I was dreadfully on edge, and every drift toward dream dead-ended in a recollection that brought me wide awake again. What on earth was it? Something Sahran had said, I thought, but pound as I might on my memories of the day, I couldn't quite dislodge it. The border of sleep was guarded by confabulations. A woman raced toward me down a garden path littered with bears, counting the bodies,
Un, deux, trois, deux, trois
, as she tapped them each blindly with her parasol. A man wheeled past in an office chair chased by puppets through a thicket of tree-sized flowers. Sahran had said . . . Sahran had said . . . The music caught me slumbering.

At first, her playing was exceedingly pianissimo, in deference, I suppose, to its being two
A.M.
Whether on account of the hour or not, her anthem was a brief one, a short, whispered Chopin nocturne that frightened me with its sadness. It was a piece more bare than any I'd heard her perform. I rose from the sheets and went into the closet to attend to the notes more closely, and as I did I edited my impression: the nocturne itself was familiar—no, not a nocturne, one of his waltzes. I'd just never heard it played so desolately.
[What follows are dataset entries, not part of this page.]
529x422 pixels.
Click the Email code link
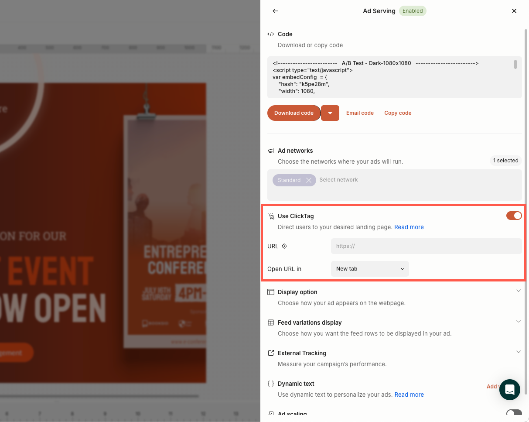pos(360,113)
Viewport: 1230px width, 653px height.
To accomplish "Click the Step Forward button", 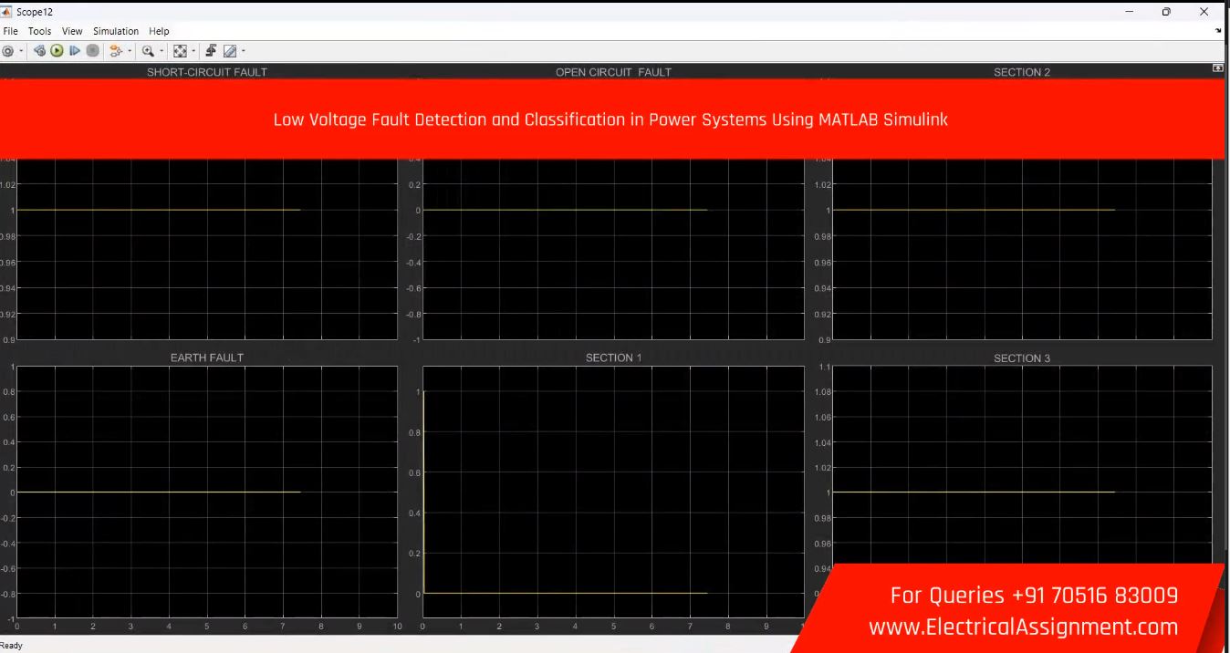I will (75, 52).
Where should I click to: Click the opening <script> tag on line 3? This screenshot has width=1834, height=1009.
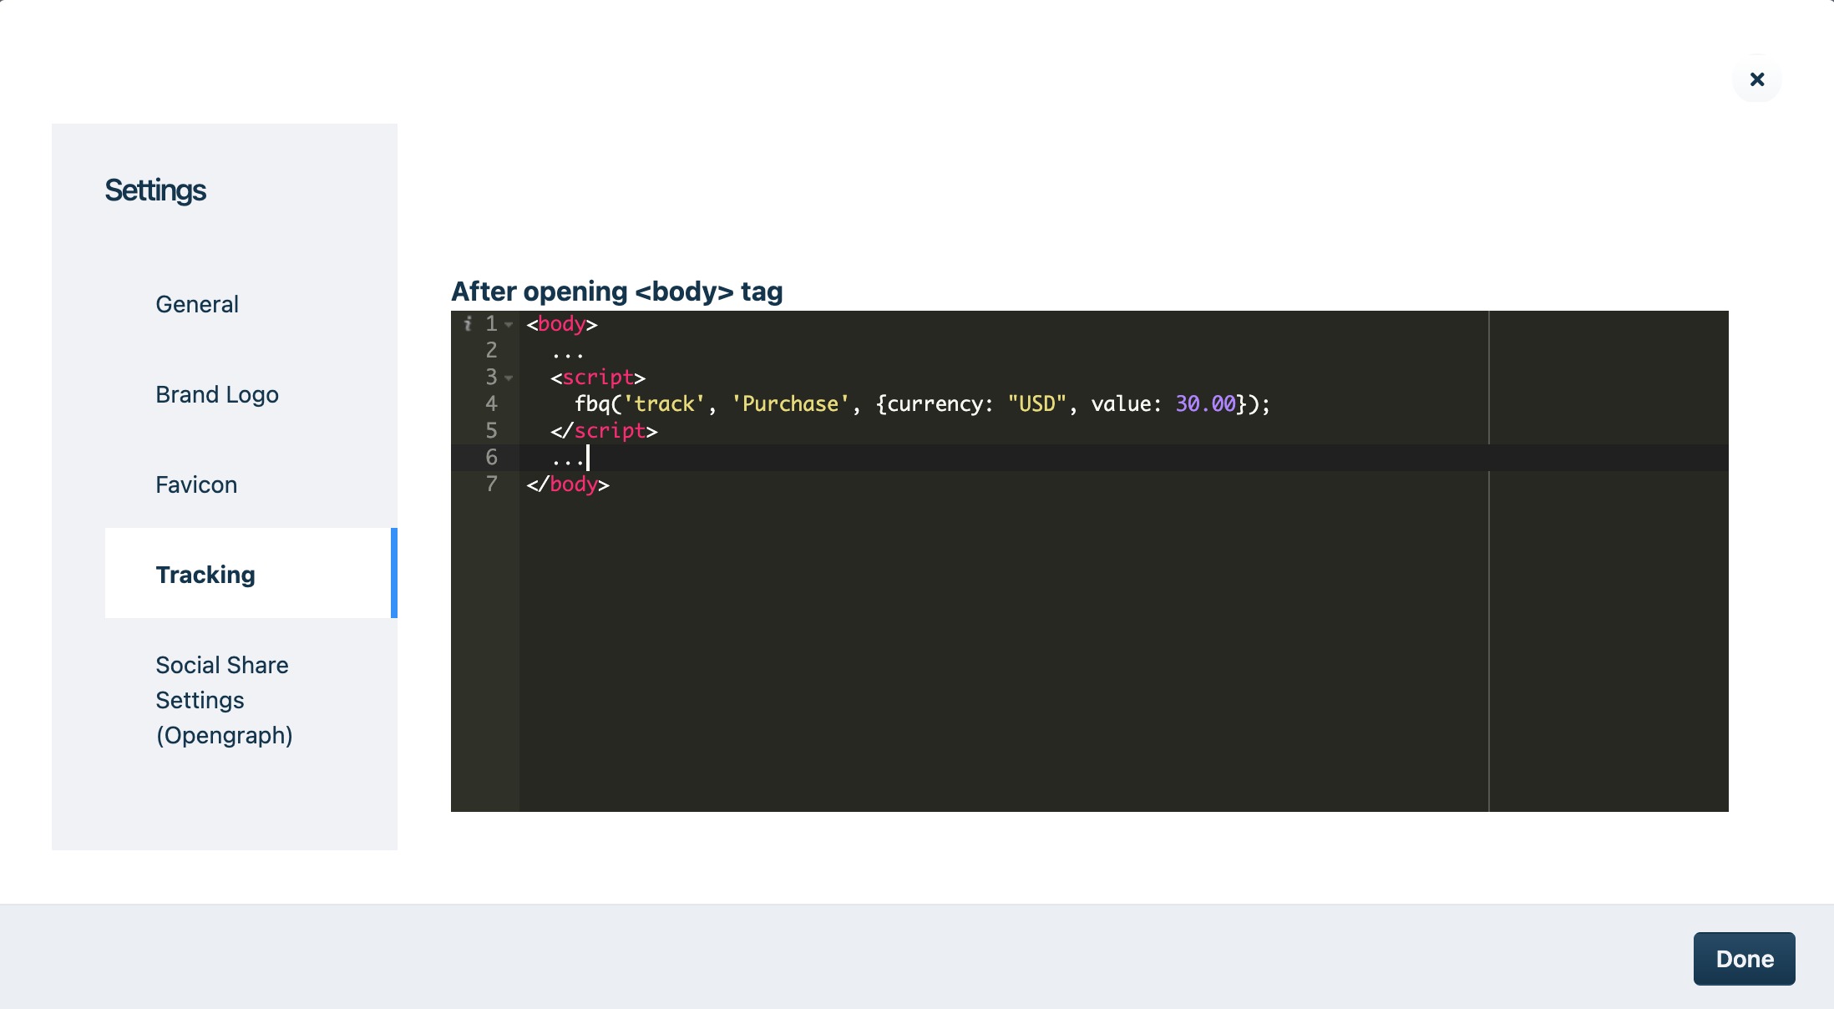[598, 378]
Then, before I could press my ear to the door, the crash came: a horrible pounded mis-chord, as though the pianist were out to destroy the piano, chopping off the elegy midphrase with the violence of two hammered fists. I stood in the closet as motionless as one more garment suspended on a hanger, alarmed, on alert—but there was no coda. The silence got long, and after a while I returned to bed. At least the commotion had dispersed the sentry of Chimeras, for I slipped past them successfully into sleep.